Objective To explore the fusibility of establishing animal model of no reflow phenomenon in swine by super selecting LAD with 4F catheter, and injecting polyethylene microspheres and blood suspension (PMBS) into LAD.
Methods Total of 15 york swines were included in this study. CAG was performed by 4F micro-catheter technique, and PMBS was injected into the superselected LAD. The coronay blood flow was evaluated by TIMI frame counts and the level of myocardial tissues perfusion was evaluated by TMPG. The model of NRP of AMI was considered as success while TIMI blood flow being less than grade 2 or TFC more than 36.2 counts or TMPG less than grade 1. Left ventriculography was performed with 4F Pigtail and left ventricular systolic, diastolic pressure was recorded. MRAP, mRVP, mPAP and PCWP were measured by swan-ganz floating catheter, and CO was measured by thermodilution. ECG and blood pressure were monitored, and platelet aggregate ratio, CK-MB, TnI and blood gas analysis were measured. Ischaemic region, normal region and borderline were scissored respectively and sent to check for pathology, and the necrotic zone of myocardium was weighed and the percentage of which in left ventricle was calculated.

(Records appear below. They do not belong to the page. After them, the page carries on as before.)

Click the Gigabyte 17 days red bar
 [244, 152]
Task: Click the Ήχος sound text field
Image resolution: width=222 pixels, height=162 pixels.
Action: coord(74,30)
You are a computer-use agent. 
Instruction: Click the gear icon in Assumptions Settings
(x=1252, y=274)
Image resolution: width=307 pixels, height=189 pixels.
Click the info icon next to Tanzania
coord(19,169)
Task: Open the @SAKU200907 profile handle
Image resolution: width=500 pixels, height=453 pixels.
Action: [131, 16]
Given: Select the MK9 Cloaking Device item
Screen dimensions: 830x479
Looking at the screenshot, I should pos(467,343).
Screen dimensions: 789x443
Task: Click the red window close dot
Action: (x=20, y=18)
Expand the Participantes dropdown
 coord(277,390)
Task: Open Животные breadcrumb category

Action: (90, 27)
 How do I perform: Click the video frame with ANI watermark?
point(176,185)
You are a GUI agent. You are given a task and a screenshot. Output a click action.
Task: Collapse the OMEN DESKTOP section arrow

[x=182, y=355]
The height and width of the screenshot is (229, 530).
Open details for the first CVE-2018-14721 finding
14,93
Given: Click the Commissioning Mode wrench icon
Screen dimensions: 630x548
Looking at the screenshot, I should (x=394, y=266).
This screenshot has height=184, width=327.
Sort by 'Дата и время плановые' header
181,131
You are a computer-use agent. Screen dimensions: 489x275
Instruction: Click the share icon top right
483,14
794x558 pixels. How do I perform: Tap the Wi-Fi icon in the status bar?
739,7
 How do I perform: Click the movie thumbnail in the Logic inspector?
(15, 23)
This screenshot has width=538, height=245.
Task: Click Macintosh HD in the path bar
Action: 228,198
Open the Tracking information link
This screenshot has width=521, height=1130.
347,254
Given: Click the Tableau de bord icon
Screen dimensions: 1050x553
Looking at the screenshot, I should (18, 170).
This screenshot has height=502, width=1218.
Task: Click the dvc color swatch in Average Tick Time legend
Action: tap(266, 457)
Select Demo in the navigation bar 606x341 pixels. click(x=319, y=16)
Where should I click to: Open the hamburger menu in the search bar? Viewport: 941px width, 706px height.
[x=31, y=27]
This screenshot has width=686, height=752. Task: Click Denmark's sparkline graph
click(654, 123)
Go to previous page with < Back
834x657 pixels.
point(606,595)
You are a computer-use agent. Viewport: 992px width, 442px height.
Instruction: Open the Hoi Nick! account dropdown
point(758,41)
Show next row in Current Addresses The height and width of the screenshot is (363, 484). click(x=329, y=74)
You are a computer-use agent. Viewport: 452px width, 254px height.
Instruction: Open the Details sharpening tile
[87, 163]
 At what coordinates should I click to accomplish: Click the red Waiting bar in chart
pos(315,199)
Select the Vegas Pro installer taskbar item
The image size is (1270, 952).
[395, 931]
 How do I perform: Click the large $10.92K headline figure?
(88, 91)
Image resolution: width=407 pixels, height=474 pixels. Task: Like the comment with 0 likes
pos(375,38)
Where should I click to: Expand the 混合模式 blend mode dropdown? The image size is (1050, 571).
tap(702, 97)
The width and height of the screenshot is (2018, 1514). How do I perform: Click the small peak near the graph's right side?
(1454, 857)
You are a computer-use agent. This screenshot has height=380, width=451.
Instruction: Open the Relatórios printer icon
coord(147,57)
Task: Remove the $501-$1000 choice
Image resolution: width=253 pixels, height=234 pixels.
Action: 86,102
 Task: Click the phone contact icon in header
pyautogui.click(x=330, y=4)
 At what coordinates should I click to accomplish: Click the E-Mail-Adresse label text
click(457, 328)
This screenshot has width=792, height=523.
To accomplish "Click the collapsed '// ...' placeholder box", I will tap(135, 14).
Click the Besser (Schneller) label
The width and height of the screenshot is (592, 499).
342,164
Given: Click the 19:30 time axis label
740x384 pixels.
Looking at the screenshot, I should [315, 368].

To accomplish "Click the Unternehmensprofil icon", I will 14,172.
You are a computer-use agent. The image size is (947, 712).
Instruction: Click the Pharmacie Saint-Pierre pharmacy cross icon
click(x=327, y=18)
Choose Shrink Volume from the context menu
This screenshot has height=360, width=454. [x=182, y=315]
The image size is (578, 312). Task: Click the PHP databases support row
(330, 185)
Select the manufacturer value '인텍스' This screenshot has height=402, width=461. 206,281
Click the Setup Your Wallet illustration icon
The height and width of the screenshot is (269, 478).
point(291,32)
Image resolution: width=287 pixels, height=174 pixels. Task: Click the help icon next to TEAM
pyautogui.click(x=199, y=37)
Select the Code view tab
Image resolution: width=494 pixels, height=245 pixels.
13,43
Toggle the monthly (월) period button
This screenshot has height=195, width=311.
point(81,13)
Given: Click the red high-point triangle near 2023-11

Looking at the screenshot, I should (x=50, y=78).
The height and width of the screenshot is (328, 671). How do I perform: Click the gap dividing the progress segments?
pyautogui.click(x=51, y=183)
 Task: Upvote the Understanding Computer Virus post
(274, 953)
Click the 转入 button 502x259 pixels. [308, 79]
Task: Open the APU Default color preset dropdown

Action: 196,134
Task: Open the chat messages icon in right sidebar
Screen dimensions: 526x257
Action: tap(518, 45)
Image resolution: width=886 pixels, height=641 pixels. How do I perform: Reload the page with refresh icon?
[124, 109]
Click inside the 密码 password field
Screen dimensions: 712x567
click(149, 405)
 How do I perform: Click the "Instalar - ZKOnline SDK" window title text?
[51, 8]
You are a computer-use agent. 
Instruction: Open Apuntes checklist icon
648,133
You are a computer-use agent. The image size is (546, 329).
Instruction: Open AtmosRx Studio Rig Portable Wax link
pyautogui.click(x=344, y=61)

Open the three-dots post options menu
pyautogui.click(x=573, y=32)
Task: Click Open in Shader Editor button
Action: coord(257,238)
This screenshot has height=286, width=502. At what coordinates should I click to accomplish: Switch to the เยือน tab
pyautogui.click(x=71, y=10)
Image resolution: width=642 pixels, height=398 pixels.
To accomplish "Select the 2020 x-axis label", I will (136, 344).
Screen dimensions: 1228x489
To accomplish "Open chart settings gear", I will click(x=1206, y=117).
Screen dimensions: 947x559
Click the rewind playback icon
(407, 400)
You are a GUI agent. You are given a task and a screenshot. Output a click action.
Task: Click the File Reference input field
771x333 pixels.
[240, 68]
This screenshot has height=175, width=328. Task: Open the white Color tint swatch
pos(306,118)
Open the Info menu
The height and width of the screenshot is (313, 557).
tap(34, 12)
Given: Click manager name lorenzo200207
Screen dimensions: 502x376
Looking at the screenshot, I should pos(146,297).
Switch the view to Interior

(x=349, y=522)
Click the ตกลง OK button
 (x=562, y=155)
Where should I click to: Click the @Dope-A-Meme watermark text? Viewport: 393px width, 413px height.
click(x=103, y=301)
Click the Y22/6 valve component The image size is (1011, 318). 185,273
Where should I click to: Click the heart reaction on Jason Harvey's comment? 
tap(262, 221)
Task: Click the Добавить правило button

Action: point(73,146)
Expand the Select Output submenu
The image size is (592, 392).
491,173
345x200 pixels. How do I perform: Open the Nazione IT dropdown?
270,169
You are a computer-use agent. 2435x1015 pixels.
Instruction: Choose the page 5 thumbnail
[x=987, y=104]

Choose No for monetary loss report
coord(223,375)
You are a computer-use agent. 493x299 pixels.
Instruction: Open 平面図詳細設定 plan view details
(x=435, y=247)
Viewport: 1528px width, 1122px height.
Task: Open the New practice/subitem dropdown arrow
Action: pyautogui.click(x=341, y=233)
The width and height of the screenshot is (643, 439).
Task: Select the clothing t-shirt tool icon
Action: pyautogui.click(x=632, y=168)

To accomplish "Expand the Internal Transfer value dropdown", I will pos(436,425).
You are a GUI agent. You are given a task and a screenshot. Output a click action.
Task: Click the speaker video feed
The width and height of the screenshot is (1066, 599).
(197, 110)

Results According to the standards of NRP, 11 animals achieved the NRP model of AMI successfully, achievement ratio of the models was 73.3%, average times of injection of PMBS were 3.2±0.6. While the model of NRP was established, instant ECG showed that ST segment elevated and formed single-direction curve with high T wave, and R wave was gradually depressed. Though PO2 was decreased after establishment of NRP model, the level of which was in normal range. PAP, PCWP and LVEDP were increased at instantly, 30, 60, 120, 180 min after NRP with AMI, which had statistical significance (p<0.05). SBP and DBP were decreased after successful establishment of NRP model. Heart rate was increased (p<0.05) and LVP was decreased (p<0.05) after successful establishment of NRP model. Decreasement of mean perfusion pressure was negative correlation with TFCs. Pathological examination showed that myocardium fibre swelling, sarcolysis, reticular formation and local liquefaction necrosis occurred. The area of myocardiolysis in the left ventricle was 28.6%.
Conclusion This model had advantages of direct-viewing, simplicity, repetitiveness, mild trauma, closed chest, high achievement ratio and more similar to NRP after PCI in clinical compared with myocardium dyeing and other methods. It might provide better experimental animal model for microcirculation disturbance after AMI.